A1. The full update improves the accuracy of the calculation, but its computational time becomes longer. The number of full updates should be determined by balancing computer performance, bond dimensions, and required computational accuracy. One way to see what happens is to just do a simple update first. Also, if you do a simple update before the full update and approach the ground state, the full update can be done efficiently. However, if you have a complex quantum state (such as a spin liquid) and the simple update does not approach the correct ground state, you must do a full update from the beginning.
A2. Increasing the number of simple updates over time should bring the simulated quantum state closer to the ground state, but this is not necessarily the case; if the bond dimension is small, the calculation accuracy may deteriorate during the update. To see if the calculation works, plot the ground state energy against the number of simple updates. It is a good idea to increase the number of updates and adopt the minimum energy as the calculation result. Another strategy is to increase the number of the simple update so that the energy is almost the same, but that is not necessarily the minimum energy.
A3. Increasing the bond dimension improves calculation accuracy but increases calculation time. It is necessary to determine the bond dimension by considering the balance of the computer resources and the accuracy required for the physical quantity desired. It is also important to change parameter.ctm.dimension together when changing the bond dimension assigned by lattice.virtual_dim. Typically, the latter takes a value greater than or equal to the square of the former.

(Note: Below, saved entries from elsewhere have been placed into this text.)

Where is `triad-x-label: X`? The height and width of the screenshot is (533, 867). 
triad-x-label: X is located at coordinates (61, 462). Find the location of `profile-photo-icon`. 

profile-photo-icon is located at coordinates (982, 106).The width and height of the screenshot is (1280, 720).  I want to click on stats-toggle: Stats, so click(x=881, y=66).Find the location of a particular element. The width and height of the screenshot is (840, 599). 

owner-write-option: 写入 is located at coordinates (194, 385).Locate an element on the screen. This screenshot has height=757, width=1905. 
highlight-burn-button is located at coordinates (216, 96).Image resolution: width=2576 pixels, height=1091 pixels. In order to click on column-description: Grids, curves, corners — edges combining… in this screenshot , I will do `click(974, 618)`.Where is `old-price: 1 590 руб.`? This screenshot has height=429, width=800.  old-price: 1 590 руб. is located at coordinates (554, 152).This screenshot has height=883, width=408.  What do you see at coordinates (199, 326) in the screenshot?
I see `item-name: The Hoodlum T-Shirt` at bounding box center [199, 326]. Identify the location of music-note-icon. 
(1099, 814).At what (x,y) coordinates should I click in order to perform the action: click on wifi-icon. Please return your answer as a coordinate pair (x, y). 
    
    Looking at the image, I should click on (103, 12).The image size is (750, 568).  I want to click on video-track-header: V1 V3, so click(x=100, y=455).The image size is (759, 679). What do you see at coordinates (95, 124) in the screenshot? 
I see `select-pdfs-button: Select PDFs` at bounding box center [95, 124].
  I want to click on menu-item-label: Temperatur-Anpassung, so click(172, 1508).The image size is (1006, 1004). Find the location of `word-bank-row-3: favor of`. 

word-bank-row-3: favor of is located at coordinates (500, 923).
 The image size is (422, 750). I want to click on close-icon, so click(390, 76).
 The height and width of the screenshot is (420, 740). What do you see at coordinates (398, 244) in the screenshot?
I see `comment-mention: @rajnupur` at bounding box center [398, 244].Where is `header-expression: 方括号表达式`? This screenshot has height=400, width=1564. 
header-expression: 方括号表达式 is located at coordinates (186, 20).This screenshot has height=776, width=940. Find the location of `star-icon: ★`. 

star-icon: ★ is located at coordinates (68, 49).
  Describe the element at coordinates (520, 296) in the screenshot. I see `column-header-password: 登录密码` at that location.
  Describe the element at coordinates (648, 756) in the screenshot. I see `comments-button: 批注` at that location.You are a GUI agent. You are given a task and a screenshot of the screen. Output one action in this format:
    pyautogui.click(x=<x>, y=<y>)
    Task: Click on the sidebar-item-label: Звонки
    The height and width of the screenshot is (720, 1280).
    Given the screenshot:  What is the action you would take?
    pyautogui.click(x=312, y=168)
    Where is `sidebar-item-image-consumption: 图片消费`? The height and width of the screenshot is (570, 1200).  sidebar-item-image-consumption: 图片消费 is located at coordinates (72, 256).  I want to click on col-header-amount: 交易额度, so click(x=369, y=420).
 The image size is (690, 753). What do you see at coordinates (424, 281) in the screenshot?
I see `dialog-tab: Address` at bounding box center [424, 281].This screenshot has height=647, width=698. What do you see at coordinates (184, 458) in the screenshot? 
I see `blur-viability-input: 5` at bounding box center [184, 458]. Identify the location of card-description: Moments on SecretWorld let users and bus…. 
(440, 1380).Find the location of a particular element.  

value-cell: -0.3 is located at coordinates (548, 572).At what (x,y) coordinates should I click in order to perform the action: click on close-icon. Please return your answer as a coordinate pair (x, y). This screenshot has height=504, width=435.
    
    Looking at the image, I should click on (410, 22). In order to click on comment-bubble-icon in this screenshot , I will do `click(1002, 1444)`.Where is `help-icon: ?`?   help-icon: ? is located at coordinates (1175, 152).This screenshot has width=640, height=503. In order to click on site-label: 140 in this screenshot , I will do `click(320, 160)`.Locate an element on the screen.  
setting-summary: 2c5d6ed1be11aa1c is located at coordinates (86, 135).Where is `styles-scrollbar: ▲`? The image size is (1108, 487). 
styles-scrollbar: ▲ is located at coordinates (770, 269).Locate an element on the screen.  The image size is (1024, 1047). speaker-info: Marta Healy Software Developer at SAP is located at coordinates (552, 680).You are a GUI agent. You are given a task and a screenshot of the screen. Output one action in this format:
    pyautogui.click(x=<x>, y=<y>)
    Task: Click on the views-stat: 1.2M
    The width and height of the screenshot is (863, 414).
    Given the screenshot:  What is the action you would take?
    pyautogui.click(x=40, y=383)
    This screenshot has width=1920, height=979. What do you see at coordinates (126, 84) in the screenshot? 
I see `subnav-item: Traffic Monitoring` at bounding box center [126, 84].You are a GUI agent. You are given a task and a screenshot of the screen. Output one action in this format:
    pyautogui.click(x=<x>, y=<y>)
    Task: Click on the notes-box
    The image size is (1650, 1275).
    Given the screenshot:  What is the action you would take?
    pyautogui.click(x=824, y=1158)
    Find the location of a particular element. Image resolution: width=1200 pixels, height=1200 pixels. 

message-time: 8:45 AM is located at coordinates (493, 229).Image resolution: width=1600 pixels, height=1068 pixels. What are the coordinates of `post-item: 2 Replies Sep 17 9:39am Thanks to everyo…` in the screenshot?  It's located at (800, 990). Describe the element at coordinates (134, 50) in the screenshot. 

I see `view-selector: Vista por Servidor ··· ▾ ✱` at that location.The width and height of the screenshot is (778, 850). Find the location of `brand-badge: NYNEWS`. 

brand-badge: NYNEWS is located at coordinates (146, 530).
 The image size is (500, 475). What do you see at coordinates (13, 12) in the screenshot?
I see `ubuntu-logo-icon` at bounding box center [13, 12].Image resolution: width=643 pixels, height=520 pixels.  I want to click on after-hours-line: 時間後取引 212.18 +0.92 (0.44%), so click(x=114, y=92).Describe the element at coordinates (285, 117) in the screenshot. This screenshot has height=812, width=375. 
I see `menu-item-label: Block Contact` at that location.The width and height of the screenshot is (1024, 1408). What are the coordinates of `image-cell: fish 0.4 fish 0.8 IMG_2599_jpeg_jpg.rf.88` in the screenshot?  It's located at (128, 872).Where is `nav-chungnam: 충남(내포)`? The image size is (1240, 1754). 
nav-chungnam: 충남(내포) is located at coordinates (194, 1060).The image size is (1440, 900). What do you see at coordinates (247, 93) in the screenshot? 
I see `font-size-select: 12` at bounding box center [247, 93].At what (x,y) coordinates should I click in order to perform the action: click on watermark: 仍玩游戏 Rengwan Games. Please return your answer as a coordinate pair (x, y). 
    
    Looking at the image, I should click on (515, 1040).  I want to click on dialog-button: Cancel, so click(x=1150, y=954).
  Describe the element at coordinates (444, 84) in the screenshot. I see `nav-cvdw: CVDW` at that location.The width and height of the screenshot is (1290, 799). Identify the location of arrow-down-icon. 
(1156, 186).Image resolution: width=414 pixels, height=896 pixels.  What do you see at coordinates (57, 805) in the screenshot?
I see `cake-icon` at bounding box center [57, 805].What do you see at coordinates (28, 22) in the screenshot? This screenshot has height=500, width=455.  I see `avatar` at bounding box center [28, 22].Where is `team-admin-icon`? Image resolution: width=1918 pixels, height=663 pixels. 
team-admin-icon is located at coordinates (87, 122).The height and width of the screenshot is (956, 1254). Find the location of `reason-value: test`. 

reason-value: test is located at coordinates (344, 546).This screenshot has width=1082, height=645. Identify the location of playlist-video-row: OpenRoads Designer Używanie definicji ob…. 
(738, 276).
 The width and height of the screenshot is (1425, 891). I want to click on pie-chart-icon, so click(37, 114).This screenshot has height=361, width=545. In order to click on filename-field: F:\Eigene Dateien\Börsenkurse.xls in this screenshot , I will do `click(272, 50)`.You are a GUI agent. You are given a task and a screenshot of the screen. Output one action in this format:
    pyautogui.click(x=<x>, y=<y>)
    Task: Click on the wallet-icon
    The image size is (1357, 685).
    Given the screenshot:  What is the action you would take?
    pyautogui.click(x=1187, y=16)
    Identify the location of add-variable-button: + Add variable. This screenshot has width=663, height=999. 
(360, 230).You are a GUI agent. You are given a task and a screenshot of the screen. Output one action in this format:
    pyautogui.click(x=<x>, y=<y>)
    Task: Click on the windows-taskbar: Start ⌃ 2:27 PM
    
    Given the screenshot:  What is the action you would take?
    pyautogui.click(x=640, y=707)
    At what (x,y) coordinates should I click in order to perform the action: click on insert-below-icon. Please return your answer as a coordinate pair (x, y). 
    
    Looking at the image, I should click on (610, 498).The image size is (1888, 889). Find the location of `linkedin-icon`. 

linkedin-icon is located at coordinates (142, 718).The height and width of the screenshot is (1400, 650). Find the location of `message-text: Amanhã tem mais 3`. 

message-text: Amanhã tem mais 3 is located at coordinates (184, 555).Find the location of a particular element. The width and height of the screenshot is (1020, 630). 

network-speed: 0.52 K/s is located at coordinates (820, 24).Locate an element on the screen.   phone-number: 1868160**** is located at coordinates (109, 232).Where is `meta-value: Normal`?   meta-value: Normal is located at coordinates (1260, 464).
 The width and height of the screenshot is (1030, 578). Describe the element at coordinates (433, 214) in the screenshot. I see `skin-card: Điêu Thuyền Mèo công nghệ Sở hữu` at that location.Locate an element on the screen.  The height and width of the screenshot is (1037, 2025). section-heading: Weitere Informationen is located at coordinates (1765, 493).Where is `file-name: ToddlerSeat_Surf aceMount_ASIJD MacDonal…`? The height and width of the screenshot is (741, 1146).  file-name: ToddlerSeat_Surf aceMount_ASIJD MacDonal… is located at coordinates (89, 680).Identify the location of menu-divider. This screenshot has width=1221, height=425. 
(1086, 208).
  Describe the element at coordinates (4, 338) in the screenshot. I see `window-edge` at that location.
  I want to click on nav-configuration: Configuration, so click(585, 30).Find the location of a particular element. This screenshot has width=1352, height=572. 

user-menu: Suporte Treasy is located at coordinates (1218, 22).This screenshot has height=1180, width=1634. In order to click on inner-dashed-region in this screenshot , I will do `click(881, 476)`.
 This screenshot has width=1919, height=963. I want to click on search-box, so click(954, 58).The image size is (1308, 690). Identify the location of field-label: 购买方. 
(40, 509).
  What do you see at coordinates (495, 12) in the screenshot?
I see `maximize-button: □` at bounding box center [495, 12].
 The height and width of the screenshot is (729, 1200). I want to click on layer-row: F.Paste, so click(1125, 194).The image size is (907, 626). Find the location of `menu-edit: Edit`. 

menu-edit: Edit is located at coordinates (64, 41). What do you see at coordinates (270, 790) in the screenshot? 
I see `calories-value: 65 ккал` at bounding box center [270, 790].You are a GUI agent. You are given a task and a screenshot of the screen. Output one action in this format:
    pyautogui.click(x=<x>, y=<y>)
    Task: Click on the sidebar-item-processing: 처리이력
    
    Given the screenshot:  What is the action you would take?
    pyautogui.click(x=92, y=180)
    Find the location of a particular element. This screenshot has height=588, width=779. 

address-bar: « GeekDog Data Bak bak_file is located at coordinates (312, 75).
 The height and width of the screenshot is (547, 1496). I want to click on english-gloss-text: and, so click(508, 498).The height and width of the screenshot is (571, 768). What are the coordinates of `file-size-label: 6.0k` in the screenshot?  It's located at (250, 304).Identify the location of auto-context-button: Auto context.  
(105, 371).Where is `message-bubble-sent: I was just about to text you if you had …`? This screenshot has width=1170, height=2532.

A4. It is difficult to guarantee that the calculated ground state is correct, but the easiest way is to check whether lower energy states are obtained or not by using multiple seed numbers. It is also useful to calculate the initial configuration guessed from several candidate ground states and compare their energies, though its computational cost is expensive. It is also important to change the shape of the unit cell to check for other low-energy states. Although there is a size issue, it is recommended to compare with other methods such as exact diagonalization. (The exact diagonalization can be easily performed using HΦ.)